Coke CEO bullish about economy, concerned about government policies

WASHINGTON -- Coca-Cola Co.'s CEO doesn't like the U.S. government's policies on corporate taxation, foreign trade and entrepreneurship.

But despite more favorable policies and growth opportunities elsewhere, the company that has its roots in Atlanta has no plans to leave Atlanta, Coca-Cola CEO Muhtar Kent indicated Thursday in Washington.

"We have been proud to be part of Atlanta for 124 years ... and we will continue to be a very, very proud supporter of the local communities in Georgia and Atlanta," Kent said at the National Press Club. The company is doing a major renovation of its North Avenue campus in Atlanta.

Speaking about a block away from the White House, Kent said unfavorable tax rates on foreign profits and low national investments in education and entrepreneurship in the United States worry him.

But Kent made it clear he's very bullish on the U.S. economy.

"Our darkest days have passed," he said. "We’re beginning to see the first rays of light through that long, dark tunnel."

He pointed out that the volume of Coca-Cola's beverage sales has grown for two straight quarters in North America -- the first time that has happened in five years. The company's $12 billion purchase of its biggest bottling company, Coca-Cola Enterprises, and a $115 million expansion of a citrus processing plant in Florida earlier this year, he added, are evidence that the company feels good about the direction of the economy.

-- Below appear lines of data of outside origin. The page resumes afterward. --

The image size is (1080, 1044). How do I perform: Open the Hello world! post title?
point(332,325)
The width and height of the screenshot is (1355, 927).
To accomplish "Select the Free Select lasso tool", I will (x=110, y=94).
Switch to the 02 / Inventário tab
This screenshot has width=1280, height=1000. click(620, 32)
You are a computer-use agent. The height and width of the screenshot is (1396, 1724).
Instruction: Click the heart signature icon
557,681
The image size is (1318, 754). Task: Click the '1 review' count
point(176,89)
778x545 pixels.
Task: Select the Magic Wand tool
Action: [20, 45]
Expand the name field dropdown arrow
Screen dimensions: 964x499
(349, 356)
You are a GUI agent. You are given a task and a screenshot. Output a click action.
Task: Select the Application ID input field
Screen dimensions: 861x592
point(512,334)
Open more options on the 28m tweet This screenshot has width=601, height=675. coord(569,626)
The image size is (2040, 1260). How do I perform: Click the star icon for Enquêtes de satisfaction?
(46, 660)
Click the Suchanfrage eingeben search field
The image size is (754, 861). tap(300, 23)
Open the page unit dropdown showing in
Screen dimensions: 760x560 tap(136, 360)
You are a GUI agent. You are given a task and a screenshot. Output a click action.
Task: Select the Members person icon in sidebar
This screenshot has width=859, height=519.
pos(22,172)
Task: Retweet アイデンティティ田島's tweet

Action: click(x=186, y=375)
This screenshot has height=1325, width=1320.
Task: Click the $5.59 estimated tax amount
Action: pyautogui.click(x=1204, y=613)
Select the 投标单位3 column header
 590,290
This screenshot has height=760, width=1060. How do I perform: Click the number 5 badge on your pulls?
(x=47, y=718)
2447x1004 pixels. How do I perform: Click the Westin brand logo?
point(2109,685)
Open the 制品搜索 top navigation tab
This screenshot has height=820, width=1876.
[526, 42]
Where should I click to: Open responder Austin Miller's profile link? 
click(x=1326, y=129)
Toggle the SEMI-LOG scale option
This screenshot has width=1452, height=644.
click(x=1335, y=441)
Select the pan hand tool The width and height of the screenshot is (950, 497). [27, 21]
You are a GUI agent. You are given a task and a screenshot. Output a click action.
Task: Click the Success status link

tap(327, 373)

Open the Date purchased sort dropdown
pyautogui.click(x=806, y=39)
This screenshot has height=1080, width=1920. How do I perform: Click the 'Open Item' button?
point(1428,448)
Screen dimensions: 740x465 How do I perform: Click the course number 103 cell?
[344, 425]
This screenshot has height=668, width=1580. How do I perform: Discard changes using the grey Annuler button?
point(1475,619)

"Our bullishness on America is not some form of blind optimism," Kent said. "There are trends and dynamics here that are real and tangible and have long-term positive implications."

For the economy to keep growing, however, the country must to do more to encourage entrepreneurship and innovation, invest more in education and improve foreign trade policies, Kent said. He also said the government should focus less on regulation and taxes -- not surprising given rumblings of possible soda taxes this year in New York and other locales.

"If we -- together -- create the right climate for investment, entrepreneurship and competitiveness, there is no limit to how far we can advance over the coming decade," he added.

Staff writer Jeremiah McWilliams contributed to this article.